C’è una sostanziale differenza tra Roma e Parigi. Il debito pubblico francese è al 98% e viene considerato sicuro

E la Francia? È vero che ha potuto violare le regole senza subire conseguenze come sostengono gli esponenti del governo, seguiti da giornali e televisioni allineate? No, le cose non stanno così. La Francia è rimasta per nove anni in procedura d’infrazione per disavanzo eccessivo e ne è uscita solo l’anno scorso. Nella manovra 2019 aveva previsto di alzare il deficit al 2,8% con misure temporanee invece di ridurlo ulteriormente, ma promettendo di farlo calare all’1,8% nel 2020. Invece, le misure annunciate da Emmanuel Macron porteranno di nuovo il disavanzo pubblico oltre il 3%. Il commissario Pierre Moscovici ha spiegato che le regole consentono uno sforamento “limitato, temporaneo, eccezionale”, che non deve eccedere il 3,5% e non deve protrarsi oltre l’anno. Inoltre Parigi prevede un miglioramento del saldo strutturale di 0,2%. Il deficit italiano al 2,4% è ampiamente dentro le regole, il saldo strutturale peggiora di 0,8% invece di migliorare di 0,6%.

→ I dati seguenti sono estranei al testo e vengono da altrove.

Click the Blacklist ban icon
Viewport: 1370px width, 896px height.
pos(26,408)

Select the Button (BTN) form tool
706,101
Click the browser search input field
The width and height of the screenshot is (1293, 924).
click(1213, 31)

Ma c’è una sostanziale differenza tra Roma e Parigi. Il debito pubblico francese è al 98% e viene considerato sicuro. Il debito francese godeva delle 3A, il massimo del punteggio, il persistere di un disavanzo eccessivo ha fatto scendere il rating a 2A; in ogni caso significa amplissime garanzie che verrà onorato. Chi investe in titoli pubblici transalpini non rischia praticamente nulla, anche per questo lo spread è in sostanza zero, rispetto al Bund tedesco. La Francia gode per tre anni di un periodo di transizione nel quale dovrà fare aggiustamenti strutturali minori di quanto richiesto dalle regole, una clausola che si applica ai paesi appena usciti dalla procedura per deficit. Anche l’Italia ne ha usufruito fino al 2016 e ha poi ottenuto margini di flessibilità che non sono serviti a ridurre il debito. La manovra del governo Gentiloni per il 2018 era stata promossa in via definitiva dalla Commissione europea solo con la promessa che nell’arco dell’anno ci sarebbe stato un miglioramento strutturale di 0,1% e che la legge di bilancio per il 2019 ne avrebbe previsto uno da 0,6%. Due circostanze che non si sono verificate. Altro che rigore, altro che austerità. Il governo giallo-verde ha continuato il gioco a rimpiattino anche con la legge di bilancio per il 2019. Vedremo se il 9 luglio il Consiglio europeo fischierà la fine della ricreazione.